George Mason by William G. Hyland
Author:William G. Hyland
Language: eng
Format: epub
Publisher: Regnery History
CHAPTER THIRTEEN
The Virginia Ratifying Convention
* * *
I believe there are few men in whom [Washington] placed greater confidence; but it is possible my opposition to the new government, both as a member of the national and of the Virginia Convention, may have altered the case.
— GEORGE MASON to his son John (1789)
Weary and graying at sixty-two after the Philadelphia Convention, Mason went home to Gunston Hall and threw himself into improvements of his beloved estate.
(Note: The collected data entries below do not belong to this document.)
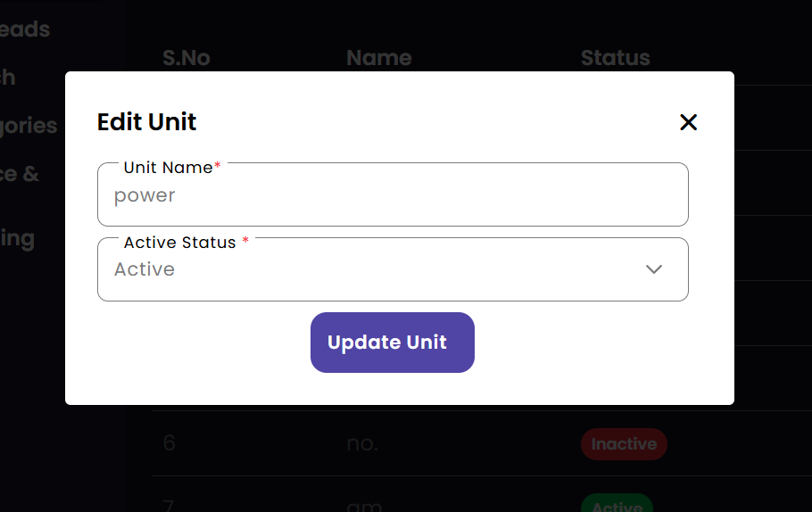This screenshot has width=812, height=512.
Task: Expand the Active Status dropdown arrow
Action: [654, 269]
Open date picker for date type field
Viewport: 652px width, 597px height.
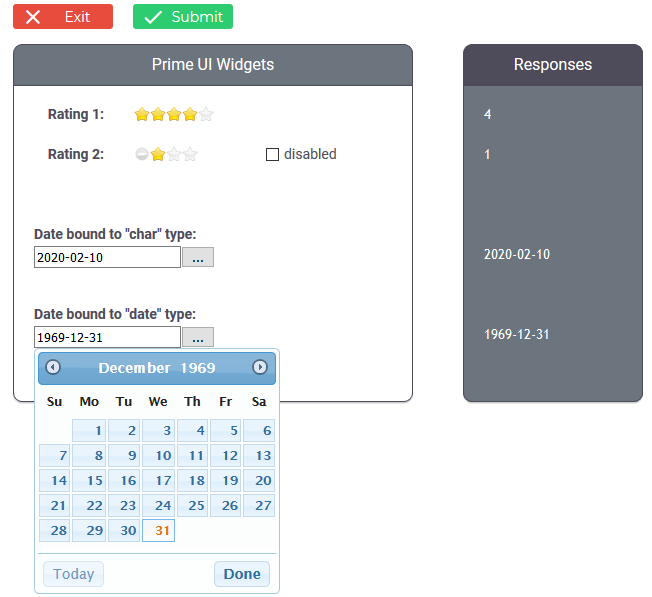tap(198, 337)
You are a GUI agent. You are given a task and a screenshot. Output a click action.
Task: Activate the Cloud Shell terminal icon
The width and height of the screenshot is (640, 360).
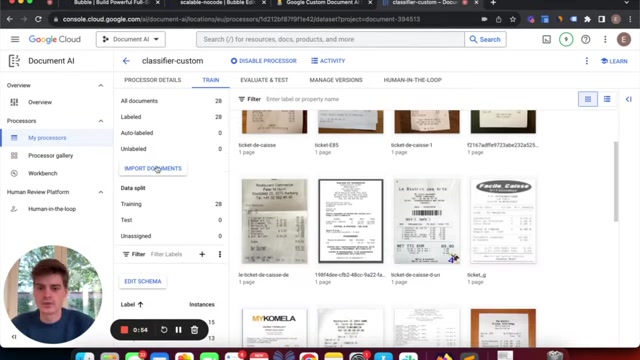(546, 39)
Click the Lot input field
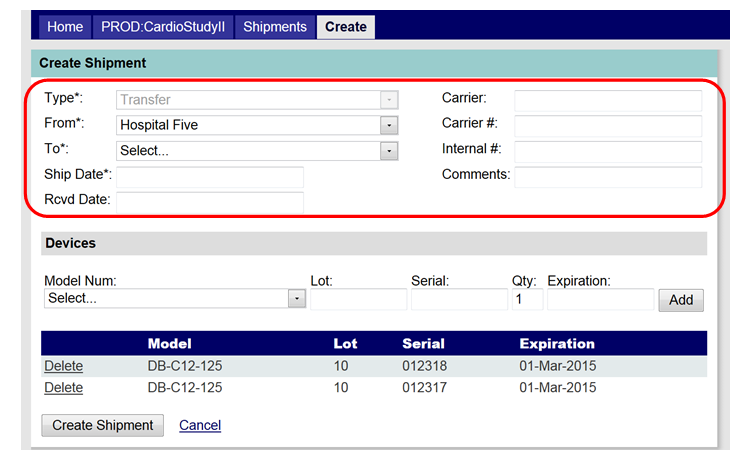Viewport: 747px width, 459px height. pyautogui.click(x=358, y=300)
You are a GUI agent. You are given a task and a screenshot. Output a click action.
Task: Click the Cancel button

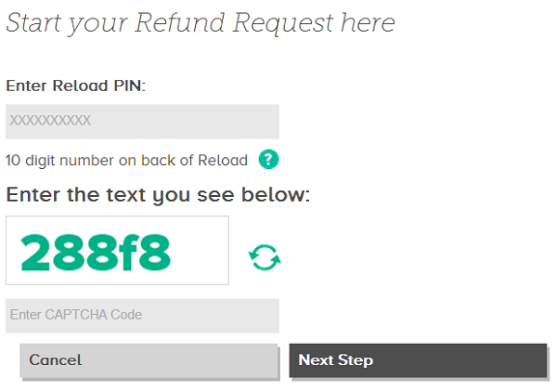click(149, 360)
Mason retreated to the bosom of his devoted family, writing: “[A]t my time of life, my only satisfaction and pleasure is in my children, and all my views are centered in their welfare and happiness.”1 There is little doubt that during his time in Philadelphia Mason suffered political and psychological wounds that never completely healed. He was happy to be returning home, but the severe accident when his carriage overturned on the way back was perhaps an omen. Daniel Carroll, a delegate to the Convention from Maryland, wrote to James Madison chronicling Mason’s accident. After leaving Philadelphia he had overtaken Mason and a traveling companion, James McHenry, on the road: “By the time they had reachd within 9 Miles of Baltimore, they had exhausted all the stories of their youth &ca. and had enterd into a discusn. of the rights to the Western World. You know they are champions on opposite sides of this question. The Majr. having pushd the Col. hard on the Charters of Virginia the latter had just wax’d warm, when his Char[i]oteer put an end to the dispute, by jumbling their Honors together by an oversett. I came up soon after. They were both hurt—the Col. most so—he lost blood at Baltimore, & is well.”2
Mason himself described the accident in a letter to Washington shortly after his return from Philadelphia: “I got very much hurt in my Neck & Head, by the unlucky Accident on the Road; it is now wearing off; tho’ at times still uneasy to me.”3 Washington mentioned the accident in his reply: “I am sorry to hear you met with an accident on your return. I hope you experience no ill effect from it. The family here join me in compliments and good wishes to you, Mrs Mason and Family. I am Dr Sir, Yr Most Obed. & Affecte Hble Servant.”4
It is ironic, perhaps a foreshadowing, that Washington had also suffered misfortune on his way back from the Convention. Washington had set out for Mount Vernon from Philadelphia on the afternoon of September 18, 1787, along with fellow Virginia delegate John Blair. He was in such a hurry to return to his beloved estate that he refused to wait when heavy rains prevented the pair from crossing a ford at Elkton, Maryland. He attempted to send his carriage, loaded with baggage, over an old abandoned bridge. He and Blair got out of the carriage as a precaution against accidents—fortuitously, because the bridge collapsed. One of Washington’s horses, still in harness, dropped fifteen feet, and the other came close to falling, which would have crushed Washington’s carriage.